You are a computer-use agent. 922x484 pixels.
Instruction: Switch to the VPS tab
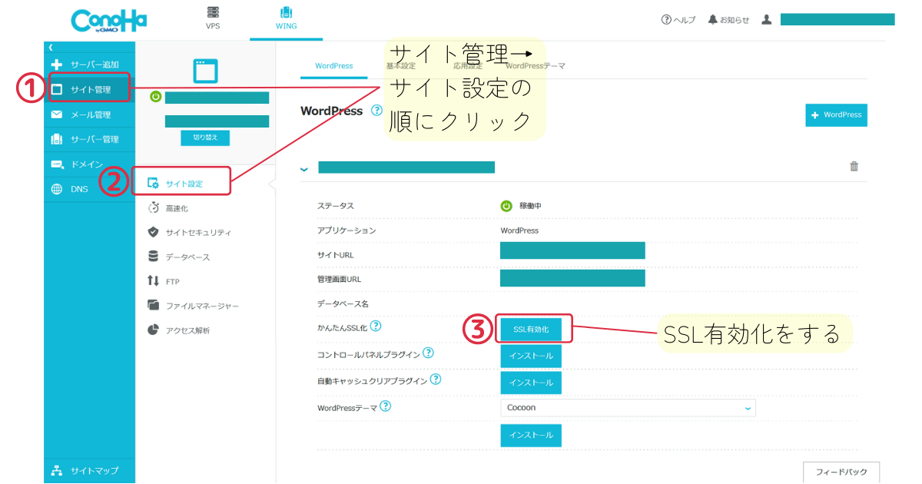pyautogui.click(x=213, y=19)
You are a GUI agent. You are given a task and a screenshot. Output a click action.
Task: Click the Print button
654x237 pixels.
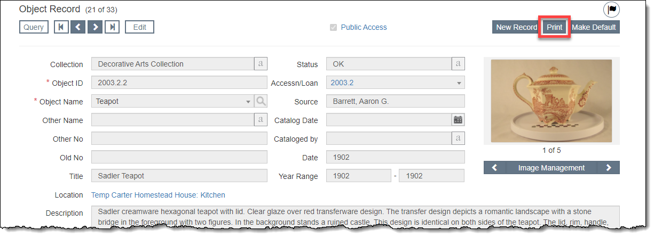pos(555,27)
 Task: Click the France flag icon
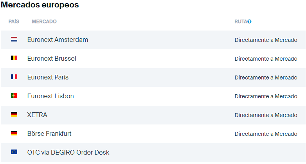[x=14, y=77]
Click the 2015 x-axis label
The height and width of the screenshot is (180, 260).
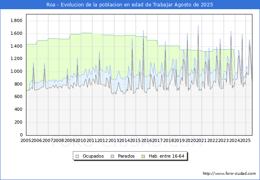tap(136, 141)
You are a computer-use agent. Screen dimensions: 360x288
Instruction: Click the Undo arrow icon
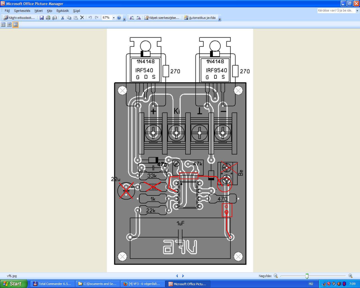point(90,18)
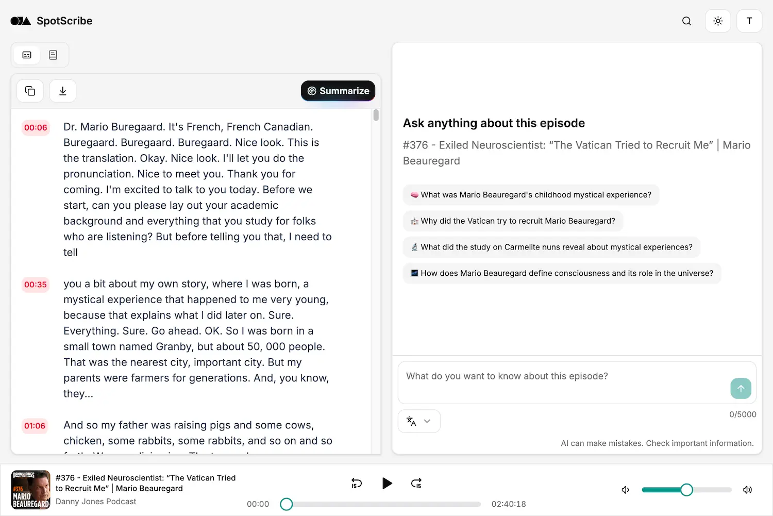The image size is (773, 516).
Task: Copy the transcript to clipboard
Action: click(30, 91)
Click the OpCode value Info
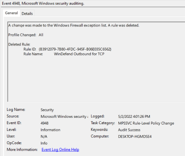The height and width of the screenshot is (156, 185). (44, 143)
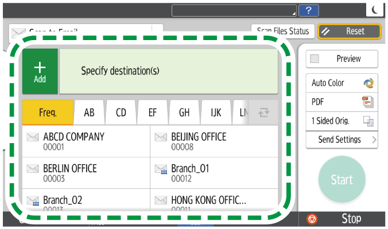This screenshot has width=388, height=229.
Task: Expand the Send Settings menu
Action: (342, 140)
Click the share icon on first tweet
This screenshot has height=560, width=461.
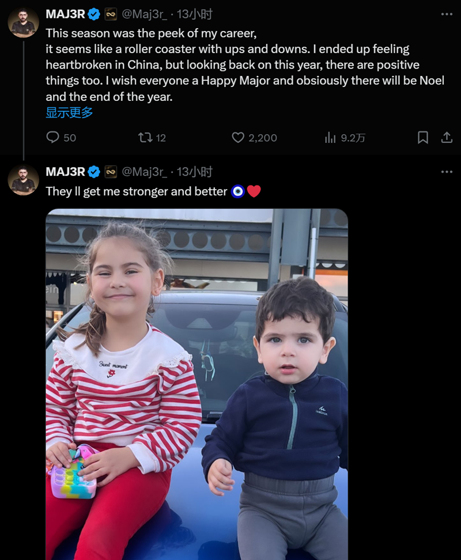(447, 137)
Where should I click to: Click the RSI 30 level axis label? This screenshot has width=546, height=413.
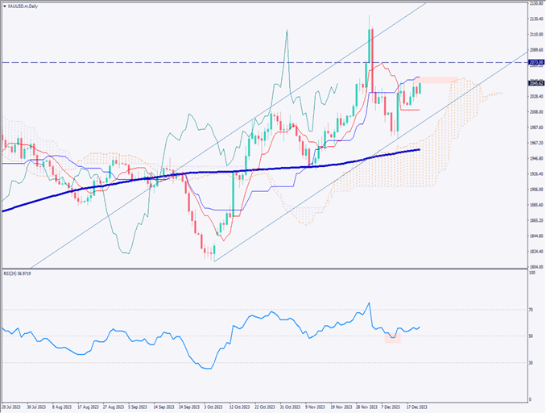(x=531, y=363)
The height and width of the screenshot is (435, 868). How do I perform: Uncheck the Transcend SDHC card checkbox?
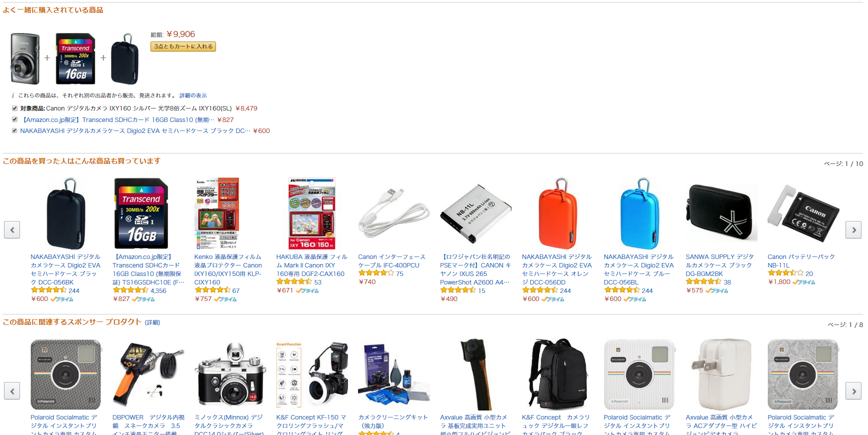15,120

**What to produce:** Please output exactly the lines from the line containing "This screenshot has height=560, width=461." through the last line of the records above, both included, and leave out any pictures.

**Your solution:**
This screenshot has height=560, width=461.
(447, 137)
Where should I click to: Click the RSI 30 level axis label? This screenshot has width=546, height=413.
(x=531, y=363)
The height and width of the screenshot is (435, 868). How do I perform: Uncheck the Transcend SDHC card checkbox?
15,120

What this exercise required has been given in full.